Humor: GURPS Friendly AI

[-]ThrustVectoring13y70

Result number 30 is currently a broken link

[-]Panic_Lobster13y50

It originally linked to This

[-]hankx778713y-10

Thanks!

[-]Eliezer Yudkowsky13y60

What's with the Starglider comment? That's not in the original and doesn't seem to belong in this post.

[-]hankx778713y-20

It's at the bottom here, and I thought it was the most interesting thing of all that I found :)

I thought there used to be a much longer list of "Failures of Friendliness" but I can't seem to find anything else.

[-]Luke_A_Somers13y40

Friendship is Optimal is critical failure #13!

[-]David_Gerard13y40

I can't find such a text by Nikolai (whose stuff has mostly fallen down a black hole of old dead personal web servers) - anyone got clues as to it?

(although "Nikolai Kingsley as goth singularity" also works)

[-]DaFranker13y40

Some of these... "critical failures"... sound genuinely awesome.

Especially results 13-b (i.e. second example)¹, 23, 24, 25 and 28.

The fun part is that except for 22, all the most likely results (concentrated around 21) aren't really that bad at all. Most of them even give us a second chance of some sort!

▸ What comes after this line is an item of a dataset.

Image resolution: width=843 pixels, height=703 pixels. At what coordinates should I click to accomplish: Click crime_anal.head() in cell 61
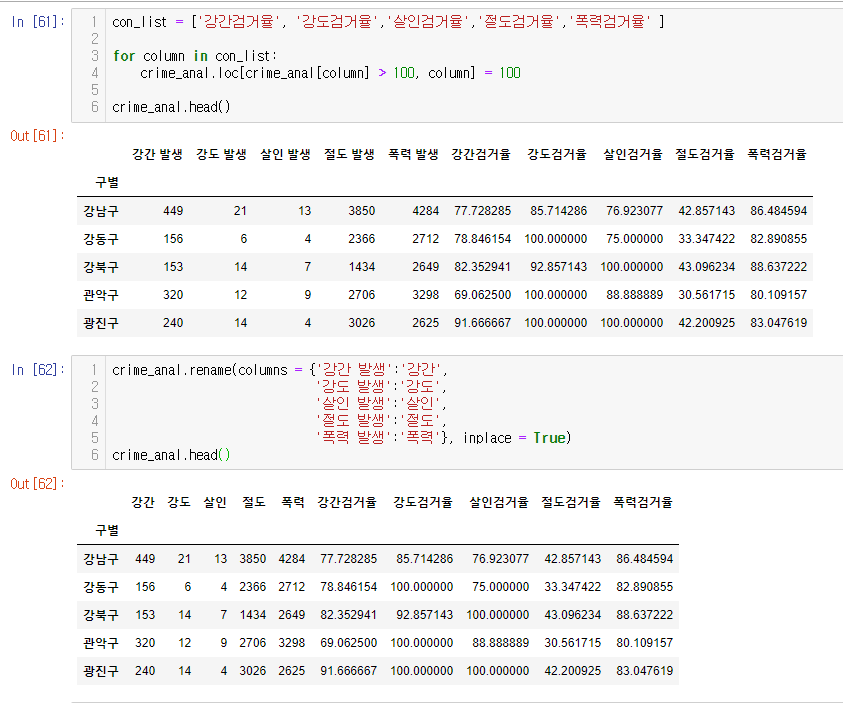(171, 107)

(1. To qualify this, it basically makes me go "Oh, a Supper Happy People -optimized FAI. Sure!" based on my current knowledge of the subject)

[-]Baughn13y00

28

Well.. the AI informs you of that. I suspect it's also in the process of informing everyone else.

If you're lucky, this may be because it's implementing individual volition, and it's telling the truth for your shard.

[-]fezziwig13y30

d10s in GURPS? RAAAAAAGE!!!

I kid, I kid; this was fun.

[-]DanArmak13y20

That looks more like a FAI Critical Success Table.

A FAI Critical Failure would be more along the lines of: all matter in the Hubble volume is converted to computronium simulating a Life game. Roll 6d12 for the seed value of a PRNG that will specify that game's initial state.

Or: the AI self-modifies constantly to adapt to new information. You must pass a FAI skill check each turn, at penalty -15. If you fail the check, the AI's utility function is sign-flipped for that turn. You don't know if you passed each check or not.

(Vaguely D&D terminology, since I'm unfamiliar with GURPS)

[-]DaFranker13y80

The idea, if I parse correctly, is that in order to fail that hard you have to at least know part of what you're doing, and automatic failures are always regular failures (Boom!). However, your implementation failed in some detail somewhere, and now the FAI is being weird. Not necessarily entirely bad, just something unexpected or not-quite-what-we-wanted.

I think the FAI Critical Success Table would look more like:

Roll 1d6.

Everyone immediately obtains universally consistent root access without the Core Wars, wherein the laws of the universe start literally bending to accomodate even the most contradictory concepts such as "Torture for 5^^^5 years 4^^^4 sentient beings, with them experiencing pain solely for my personal enjoyment" not generating any kind of negative utility for anyone, including the sentient beings being tortured, and actions that lower any utility below optimal levels simply being timelessly non-existent (i.e. there is always some reason why they're never desired, never implemented, never enforced that also happens to be a strictly dominant strategy for all implemented agents).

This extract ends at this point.